What this exercise asks:
• 1. Set down the passage on the 22nd Amendment word for word, everything from "Franklin Roosevelt, however, was" down to "had ratified it.".
• 2. Take the passage on the 22nd Amendment further, writing on from the point where it stops.

Source passage:

:::::

The 22nd Amendment has a strange and conflicting history. Some of the Founding Fathers – notably Hamilton – thought unlimited terms would allow a “President for Life,” and that was not a bad thing.  Others – Jefferson in particular – thought the Constitution ought to limit the president to two terms. His belief was that a “President for Life” would be no different from a monarch. He was not successful in getting a limitation written into Article II, but Washington’s decision to step down after two terms set a precedent that continued until 1940. Although a few presidents, notably Grant and Theodore Roosevelt, sought to gain third terms, none were successful.

Franklin Roosevelt, however, was elected president four times, and died in office shortly after his last inauguration – a “president for life.” Since he was a Democrat, the Republican Party feared the possibility of “another Roosevelt,” and in 1947 Republicans and Southern Democrats who had opposed the New Deal approved the revanchist 22nd Amendment. Within four years the requisite number of States had ratified it.
The Amendment, of course, came back to swat the Republican Party with the Law of Unintended Consequences. There have been two presidents since – Eisenhower and Reagan – who were ineligible to run for third terms they certainly could have won, and both were Republicans.

There is another aspect to the 22nd Amendment that makes it even more problematic. It does not directly address presidential service, only presidential election. It does not specifically deal with the case of a two-time elected president who is later in a position to succeed to the presidency in the event of the death, resignation, or removal of the sitting president.

:::::

Dataset:
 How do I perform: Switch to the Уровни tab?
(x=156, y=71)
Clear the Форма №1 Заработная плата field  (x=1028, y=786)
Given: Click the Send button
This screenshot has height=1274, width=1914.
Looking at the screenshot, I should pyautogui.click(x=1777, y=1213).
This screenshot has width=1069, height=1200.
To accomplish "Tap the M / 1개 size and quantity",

:::::

Answers:
• 1.
Franklin Roosevelt, however, was elected president four times, and died in office shortly after his last inauguration – a “president for life.” Since he was a Democrat, the Republican Party feared the possibility of “another Roosevelt,” and in 1947 Republicans and Southern Democrats who had opposed the New Deal approved the revanchist 22nd Amendment. Within four years the requisite number of States had ratified it.

• 2.
Imagine if Hillary Clinton were elected president on a ticket with her husband Bill Clinton, who was twice elected president, as the vice-presidential candidate. It could happen, as the Constitution forbids anyone “constitutionally ineligible to the office of President” from becoming Vice-President. Bill Clinton is not specifically barred by the Constitution from being President again, only from being elected President, implying that he could be Vice-President.

What would happen in that situation should Hillary Clinton vacate the office? Although the intent of the 22nd Amendment can be construed to be that no one twice elected president is eligible to hold the office again, that is not what it says. The framers of the Amendment could easily have written, “No person who has been elected to the office of President twice, or who has been elected once and also served more than two years of the term to which some other person was elected, shall be eligible to serve or act as President.”

But they didn’t. They wrote that such a person could not be elected President. The Amendment does not say anything about him/her becoming President by elevation from the Vice-Presidency or by any other conceivable means.

The Constitution is like a captured spy. Torture it enough and you can get it to say anything.